Christopher Pöhlker und Co-Autoren veröffentlichten einen umfangreichen neuen Artikel, der die Footprint-Region von ATTO beschreibt. Sie hoffen, dass Kollegen aus dem Amazonasgebiet diese Publikation als Ressource und Nachschlagewerk nutzen können, um ATTO-Beobachtungen in einen größeren Kontext der Abholzung des Amazonas und der Landnutzungsänderung einzubetten. Pöhlker et al. veröffentlichten die Arbeit Open Access in Atmospheric Chemistry and Physics, Volume 19.

In ihrer Studie verwendeten sie backward trajectories, um zunächst die ATTO-Fußabdruckregion zu definieren. Mit diesem Modellierungsansatz können Sie Luftmassen in der Atmosphäre entlang ihres vermuteten Transportwegs zu ATTO zurückverfolgen. Da die Quellregionen der beobachteten Spurengase und Aerosole Tausende von Kilometern entfernt sein können, haben sie sie nicht unbedingt den ganzen Weg zurückverfolgt. Stattdessen definierten sie die Region auf dem südamerikanischen Kontinent, über die die Atmosphäre am intensivsten mit der darunter liegenden Landoberfläche interagiert. Solche Interaktionen können der Austausch von Gasen, die Aufnahme von Wasserdampf oder deren Freisetzung durch Niederschlag oder die Veränderung des Aerosolgehalts sein (z.B. Auswaschen von Aerosolen bei Regen oder Aufnahme neuer Aerosole, die in die Atmosphäre abgegeben werden).

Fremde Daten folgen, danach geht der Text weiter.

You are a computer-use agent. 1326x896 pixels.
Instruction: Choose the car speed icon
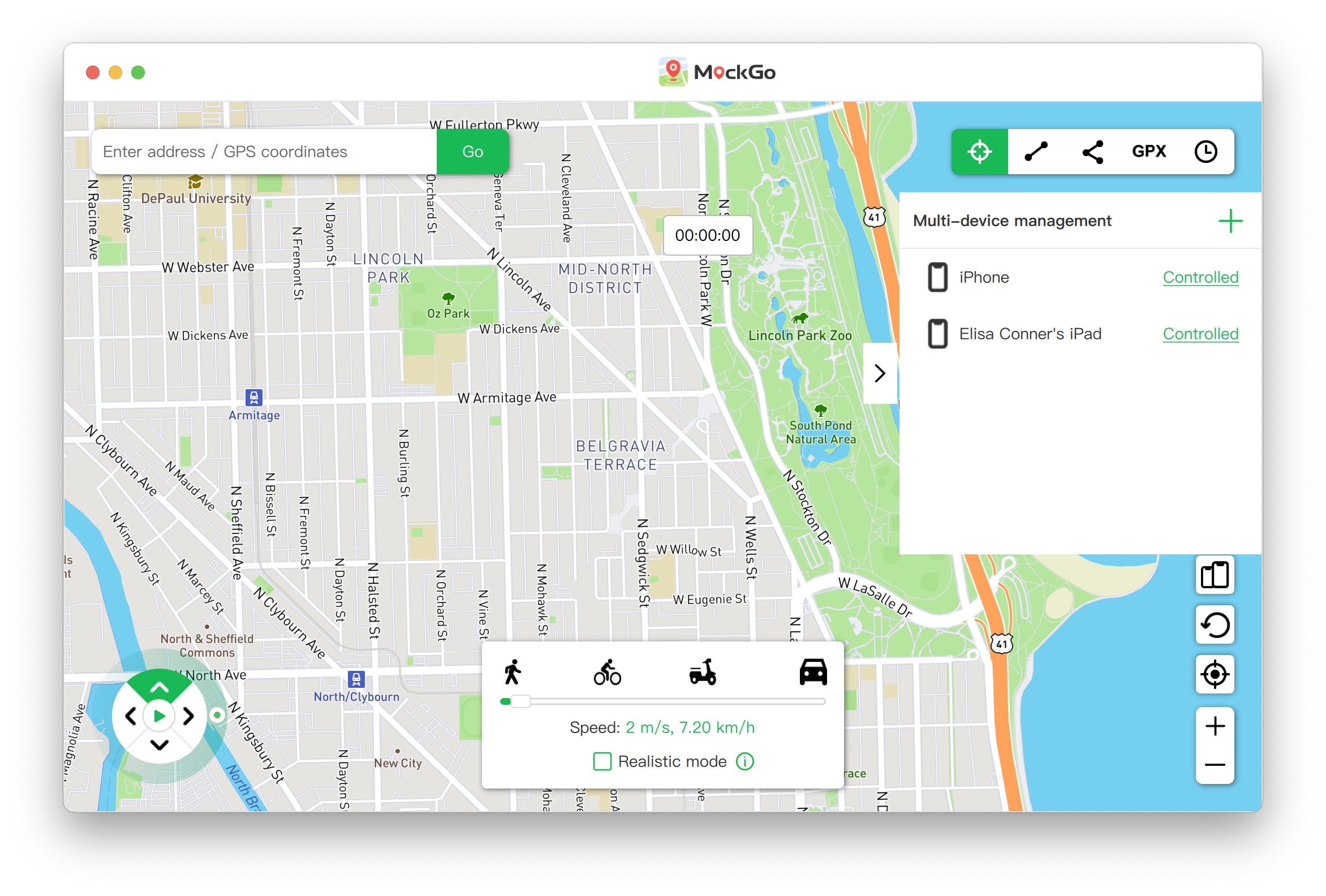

Windrichtung und -geschwindigkeit bestimmen hauptsächlich die Lage und Größe der Footprint-Region. Bei ATTO hängt dies stark von der saisonalen Verschiebung der intertropischen Konvergenzzone (ITCZ) ab. Die Autoren fanden während der Regenzeit einen nordöstlichen Verlauf, wobei sich die Luft weitgehend über unberührten Regenwald bewegt. Während der Trockenzeit nimmt die Luft einen südöstlicheren Kurs innerhalb des Einflusses landwirtschaftlicher Flächen.

Zweitens haben sie diese ATTO-Footprint-Region weiter charakterisiert. Sie betrachteten sie in Hinblick auf Klima, Bodenbedeckung und -nutzung, Feuerregime sowie aktuelle und zukünftige Abholzungsszenarien. Sie legten großen Wert auf die vom Menschen verursachten Veränderungen in Amazonien und wie sich dies auf die bei ATTO beobachteten Daten auswirken wird. Auch wenn es heute noch möglich ist, den ungestörten Regenwald zu untersuchen, kommen sie zu dem Schluss, dass dieser in Zukunft wahrscheinlich abnehmen wird. Im Gegensatz dazu werden atmosphärische Signale von anthropogenen und klimabedingten Waldstörungen in Häufigkeit und Intensität zunehmen.